December 2, 2012 @ 5:14 pm | Filed under: Books, On My Bookshelves, Photos
My sweet friend Erica left flowers on my doorstep this morning. I brought them in here to keep me company while I’m working.
I’m given to understand a list of titles is mandatory for these shelf posts! From right to left, starting with the ones hidden by the flowers:
Carney’s House Party / Winona’s Pony Cart by Maud Hart Lovelace, in an edition extra-special to me
Apple of My Eye by Helene Hanff. Delicious.
The Betsy-Tacy Companion, a biography of Maud Hart Lovelace by Sharla Scannell Whalen. One of my treasures.

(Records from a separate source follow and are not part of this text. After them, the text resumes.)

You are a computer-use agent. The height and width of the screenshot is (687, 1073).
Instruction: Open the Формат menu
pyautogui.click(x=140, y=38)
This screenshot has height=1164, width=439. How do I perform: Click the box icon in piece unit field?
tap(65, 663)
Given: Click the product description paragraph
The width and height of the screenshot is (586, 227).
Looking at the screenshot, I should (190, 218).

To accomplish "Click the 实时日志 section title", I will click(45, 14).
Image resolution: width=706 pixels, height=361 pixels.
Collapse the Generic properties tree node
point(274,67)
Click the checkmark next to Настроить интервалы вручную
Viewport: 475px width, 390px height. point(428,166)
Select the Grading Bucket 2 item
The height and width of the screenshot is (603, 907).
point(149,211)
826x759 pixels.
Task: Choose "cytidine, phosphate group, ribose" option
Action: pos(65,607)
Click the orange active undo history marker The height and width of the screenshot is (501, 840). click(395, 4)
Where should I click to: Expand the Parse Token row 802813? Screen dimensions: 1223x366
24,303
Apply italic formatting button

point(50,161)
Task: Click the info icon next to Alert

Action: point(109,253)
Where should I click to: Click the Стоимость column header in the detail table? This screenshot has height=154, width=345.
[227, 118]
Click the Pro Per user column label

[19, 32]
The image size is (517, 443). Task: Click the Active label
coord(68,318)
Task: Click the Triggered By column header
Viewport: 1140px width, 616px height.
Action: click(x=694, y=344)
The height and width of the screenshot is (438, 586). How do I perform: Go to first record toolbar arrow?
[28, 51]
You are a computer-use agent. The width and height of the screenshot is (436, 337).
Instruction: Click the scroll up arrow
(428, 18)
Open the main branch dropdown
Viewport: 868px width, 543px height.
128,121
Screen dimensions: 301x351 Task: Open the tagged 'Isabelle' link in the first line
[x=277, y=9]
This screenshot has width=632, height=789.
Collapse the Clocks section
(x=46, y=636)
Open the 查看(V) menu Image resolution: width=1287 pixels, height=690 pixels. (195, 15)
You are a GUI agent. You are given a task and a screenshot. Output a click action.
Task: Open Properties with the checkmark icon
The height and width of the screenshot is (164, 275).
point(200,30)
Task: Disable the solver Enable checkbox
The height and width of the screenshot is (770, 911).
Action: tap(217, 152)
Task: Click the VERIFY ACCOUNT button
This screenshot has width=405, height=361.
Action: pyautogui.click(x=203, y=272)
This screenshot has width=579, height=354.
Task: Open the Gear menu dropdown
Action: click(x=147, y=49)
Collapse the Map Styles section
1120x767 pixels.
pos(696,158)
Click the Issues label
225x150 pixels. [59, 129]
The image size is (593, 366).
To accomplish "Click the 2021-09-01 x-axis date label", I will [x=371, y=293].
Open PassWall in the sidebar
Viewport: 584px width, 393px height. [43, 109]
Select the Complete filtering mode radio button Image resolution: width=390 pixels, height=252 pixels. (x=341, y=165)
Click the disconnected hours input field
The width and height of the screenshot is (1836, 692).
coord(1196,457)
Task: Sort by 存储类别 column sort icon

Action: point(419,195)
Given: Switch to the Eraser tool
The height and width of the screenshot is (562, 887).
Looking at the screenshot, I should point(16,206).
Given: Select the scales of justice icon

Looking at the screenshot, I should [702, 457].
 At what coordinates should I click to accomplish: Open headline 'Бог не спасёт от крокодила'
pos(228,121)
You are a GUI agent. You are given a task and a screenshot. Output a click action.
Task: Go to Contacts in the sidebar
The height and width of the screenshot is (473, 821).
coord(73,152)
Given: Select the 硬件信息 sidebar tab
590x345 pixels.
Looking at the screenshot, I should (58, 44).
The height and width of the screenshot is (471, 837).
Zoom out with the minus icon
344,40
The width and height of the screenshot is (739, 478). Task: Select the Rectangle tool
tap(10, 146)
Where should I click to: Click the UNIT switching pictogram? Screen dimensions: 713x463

Tune: A Vanishing Point, a graphic novel by Derek Kirk Kim. (TBR.)
A Reader’s Delight and A Child’s Delight by Noel Perrin. I wrote about them here.
Housekeeping vs. The Dirt by Nick Hornby. Brought us much mirth here. Gift from Scott.
The Elegance of the Hedgehog by Muriel Barbary. I never did finish it.
The Essays of E.B. White. Happy sigh. Another gift from Scott.
Working copies of a couple of my own books—they wind up all over the place.
Linnets and Valerians by Elizabeth Goudge. I see you’ve heard about most of these from me before. There are certain books I like to keep close at hand.
Little Witch by Anna Elizabeth Bennett.
Coleman by Monica Furlong, a sequel to Wise Child. I only made it about a third of the way through before life overtook me. Will finish eventually.
The sideways book with the red spine is a lovely little thing called Something for Christmas, a sweet mouse tale by Palmer Brown. The kind librarian who asked me to do a reading at her school fundraiser gave me two of Brown’s books, along with some other goodies, as a thank-you gift. I’d never seen them before—she said they were old favorites of hers, recently reissued by the New York Review Children’s Collection. Rilla and I enjoyed the other one, Cheerful, but we’ve been saving this one for Christmas.
And atop it, a tiny blank journal from To Boldy Fold, part of a subscription box I reviewed. I’m pondering how best to use it.
My Father Reflects
This Post May Actually Be Longer than the Line at the Post Office
Eric Carle and the Story Behind ‘Brown Bear, Brown Bear’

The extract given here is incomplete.